* **WORK TASK**
Please repeat the lines below, exactly and only, from the one that holds "上下水道 (807, 1603)" through the one that holds "Opini (229, 54)".

* **RECORD EXCERPTS**
--------

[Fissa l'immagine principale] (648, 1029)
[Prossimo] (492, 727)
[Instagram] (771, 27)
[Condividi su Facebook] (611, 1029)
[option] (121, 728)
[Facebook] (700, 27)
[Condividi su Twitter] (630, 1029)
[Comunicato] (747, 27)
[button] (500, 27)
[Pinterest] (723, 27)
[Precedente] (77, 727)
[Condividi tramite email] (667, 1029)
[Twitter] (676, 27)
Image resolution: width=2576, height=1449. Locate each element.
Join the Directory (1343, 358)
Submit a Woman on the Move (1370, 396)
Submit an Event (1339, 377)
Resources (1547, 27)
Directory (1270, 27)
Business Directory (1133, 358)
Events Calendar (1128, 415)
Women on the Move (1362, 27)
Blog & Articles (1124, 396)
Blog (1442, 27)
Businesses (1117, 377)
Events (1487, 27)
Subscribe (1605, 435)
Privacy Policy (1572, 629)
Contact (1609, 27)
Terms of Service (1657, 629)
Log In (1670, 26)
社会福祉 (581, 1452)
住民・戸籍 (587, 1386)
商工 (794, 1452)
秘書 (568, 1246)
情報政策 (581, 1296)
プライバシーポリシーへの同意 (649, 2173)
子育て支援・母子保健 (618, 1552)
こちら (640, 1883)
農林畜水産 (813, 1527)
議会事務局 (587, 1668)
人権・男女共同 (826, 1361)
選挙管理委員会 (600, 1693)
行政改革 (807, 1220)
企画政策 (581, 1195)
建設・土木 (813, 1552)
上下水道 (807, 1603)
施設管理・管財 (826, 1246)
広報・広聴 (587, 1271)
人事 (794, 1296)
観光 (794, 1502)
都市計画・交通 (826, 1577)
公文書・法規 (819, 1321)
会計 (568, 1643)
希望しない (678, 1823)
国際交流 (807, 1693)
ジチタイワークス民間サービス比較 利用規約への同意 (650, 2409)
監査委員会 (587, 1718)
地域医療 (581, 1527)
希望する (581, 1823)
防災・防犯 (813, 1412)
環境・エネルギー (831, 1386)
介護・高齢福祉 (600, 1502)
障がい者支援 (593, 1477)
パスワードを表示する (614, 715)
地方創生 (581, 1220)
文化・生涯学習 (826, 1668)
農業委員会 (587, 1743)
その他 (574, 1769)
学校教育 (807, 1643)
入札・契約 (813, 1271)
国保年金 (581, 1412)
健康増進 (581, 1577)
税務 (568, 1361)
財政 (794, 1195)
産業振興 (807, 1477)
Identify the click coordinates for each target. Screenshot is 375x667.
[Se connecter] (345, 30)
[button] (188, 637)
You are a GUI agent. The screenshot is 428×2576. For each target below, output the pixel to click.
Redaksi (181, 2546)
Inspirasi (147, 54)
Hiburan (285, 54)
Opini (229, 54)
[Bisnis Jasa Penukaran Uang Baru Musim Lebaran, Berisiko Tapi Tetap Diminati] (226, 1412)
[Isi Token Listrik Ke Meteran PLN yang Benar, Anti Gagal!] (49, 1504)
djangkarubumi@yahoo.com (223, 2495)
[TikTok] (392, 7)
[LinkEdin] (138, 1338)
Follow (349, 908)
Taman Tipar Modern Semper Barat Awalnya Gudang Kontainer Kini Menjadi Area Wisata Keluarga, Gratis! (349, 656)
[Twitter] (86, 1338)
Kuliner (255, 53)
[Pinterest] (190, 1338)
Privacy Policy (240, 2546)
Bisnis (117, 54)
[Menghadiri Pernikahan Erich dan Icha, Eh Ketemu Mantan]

--------

* **ANSWER FOR THIS EXERCISE**
上下水道 (807, 1603)
施設管理・管財 (826, 1246)
広報・広聴 (587, 1271)
人事 (794, 1296)
観光 (794, 1502)
都市計画・交通 (826, 1577)
公文書・法規 (819, 1321)
会計 (568, 1643)
希望しない (678, 1823)
国際交流 (807, 1693)
ジチタイワークス民間サービス比較 利用規約への同意 (650, 2409)
監査委員会 (587, 1718)
地域医療 (581, 1527)
希望する (581, 1823)
防災・防犯 (813, 1412)
環境・エネルギー (831, 1386)
介護・高齢福祉 (600, 1502)
障がい者支援 (593, 1477)
パスワードを表示する (614, 715)
地方創生 (581, 1220)
文化・生涯学習 (826, 1668)
農業委員会 (587, 1743)
その他 (574, 1769)
学校教育 (807, 1643)
入札・契約 (813, 1271)
国保年金 (581, 1412)
健康増進 (581, 1577)
税務 (568, 1361)
財政 (794, 1195)
産業振興 (807, 1477)
Identify the click coordinates for each target. Screenshot is 375x667.
[Se connecter] (345, 30)
[button] (188, 637)
You are a GUI agent. The screenshot is 428×2576. For each target below, output the pixel to click.
Redaksi (181, 2546)
Inspirasi (147, 54)
Hiburan (285, 54)
Opini (229, 54)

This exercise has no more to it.